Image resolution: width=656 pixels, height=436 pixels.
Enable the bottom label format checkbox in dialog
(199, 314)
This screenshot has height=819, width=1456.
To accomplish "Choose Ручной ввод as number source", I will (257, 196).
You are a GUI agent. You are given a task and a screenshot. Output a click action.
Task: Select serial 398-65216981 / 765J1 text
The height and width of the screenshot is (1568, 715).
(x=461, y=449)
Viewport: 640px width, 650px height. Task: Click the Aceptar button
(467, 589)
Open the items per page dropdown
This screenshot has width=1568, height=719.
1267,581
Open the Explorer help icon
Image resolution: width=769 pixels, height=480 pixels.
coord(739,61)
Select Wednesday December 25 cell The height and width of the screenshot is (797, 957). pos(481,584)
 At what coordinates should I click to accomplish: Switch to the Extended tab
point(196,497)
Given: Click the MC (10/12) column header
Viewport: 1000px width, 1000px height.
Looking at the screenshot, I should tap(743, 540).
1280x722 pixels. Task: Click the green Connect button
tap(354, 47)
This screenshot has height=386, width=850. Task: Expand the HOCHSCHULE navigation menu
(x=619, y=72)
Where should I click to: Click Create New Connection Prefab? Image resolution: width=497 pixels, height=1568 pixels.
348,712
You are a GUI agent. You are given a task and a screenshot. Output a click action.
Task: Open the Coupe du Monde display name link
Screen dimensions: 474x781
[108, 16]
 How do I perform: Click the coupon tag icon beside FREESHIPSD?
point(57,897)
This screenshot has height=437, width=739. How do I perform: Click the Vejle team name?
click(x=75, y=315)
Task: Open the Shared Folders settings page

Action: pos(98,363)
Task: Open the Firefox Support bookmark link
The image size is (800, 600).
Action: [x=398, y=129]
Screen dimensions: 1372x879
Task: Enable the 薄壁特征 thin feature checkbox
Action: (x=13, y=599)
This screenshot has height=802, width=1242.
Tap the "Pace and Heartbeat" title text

WHAT THE EXERCISE ASKS =
Exactly the lines from the one containing "This screenshot has height=802, width=1242." through the last line of the records are to be transcribed, both endpoints included.

ANSWER SECTION =
This screenshot has height=802, width=1242.
Tap the "Pace and Heartbeat" title text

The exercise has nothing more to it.